# best books critiquing Federal Vision/New Perspective on justification



## Stephen L Smith (Jun 12, 2013)

I am looking for one or two excellent books on the Federal Vision AND New Perspective on Justification. I can get By Faith Alone: Answering the Challenges to the Doctrine of Justification by Johnson, Gary L. W. and Waters, Guy but was interested to see what PB members think of a range of books.


----------



## DMcFadden (Jun 13, 2013)

All of the above. Plus, James Buchanan's book, R.C. Sproul on Justification by Faith, and James R. White's Justification by Faith are WONDERFUL!


----------



## Steve Paynter (Jun 13, 2013)

There is wide consensus that one of the best single volume critiques of the New Perspective position is *Stephen Westerholm's "Perspectives Old and New on Paul: The Lutheran Paul and his Critics". * Not only does he provide much needed historical perspective, explaining the positions on justification of theologians such as Augustine, Luther, Calvin and Wesley, but he provides a good overview of the scholarly pre-NPP debate about Paul (e.g.

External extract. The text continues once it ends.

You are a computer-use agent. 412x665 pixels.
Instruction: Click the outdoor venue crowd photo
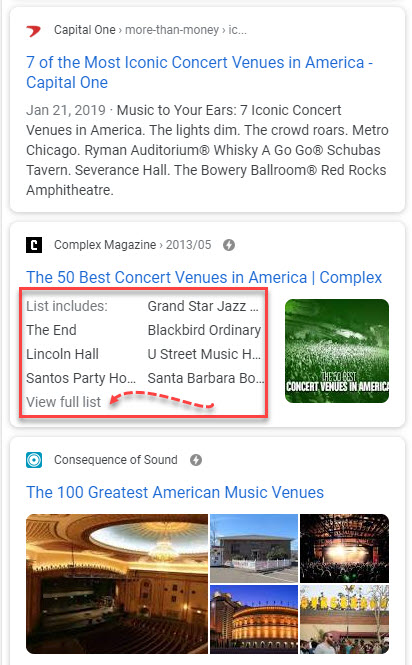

Wrede, Schweitzer, Montefiore, Stendahl, Bultmann, Wilkens, Raisanen, etc) and then takes pains to explain the main NPP positions without caricature, and the position of their "Lutheran" critics. He then explores the definitional and exegetical issues around the main issues in the debate, including: the meaning of righteousness in Paul; the meaning of the "Law" in Paul; "Grace" in Sanders work on Judaism; and Justification in Paul's thought. Throughout the work is sprinkled with Westerholm's sparkling gentle wit.

This book is credited in many circles with opening the eyes of many scholars to the inadequacies of the NPP rhetoric.

The best two volume work is "Justification and Variegated Nomism" edited by Carson, O'Brien, and Seifrid. The first volume is hard going, but re-examines Second Temple Judaism texts to evaluate Sanders thesis about covenantal nomism, and the second volume re-examines the debate about justification in Paul. The papers are almost all excellent.

Of the ones you mention, Venema's is very good. "Covenant, Justification and Pastoral Ministry" is very good too, but is wider in scope than just the NPP, and hence doesn't do the NPP in as much depth. 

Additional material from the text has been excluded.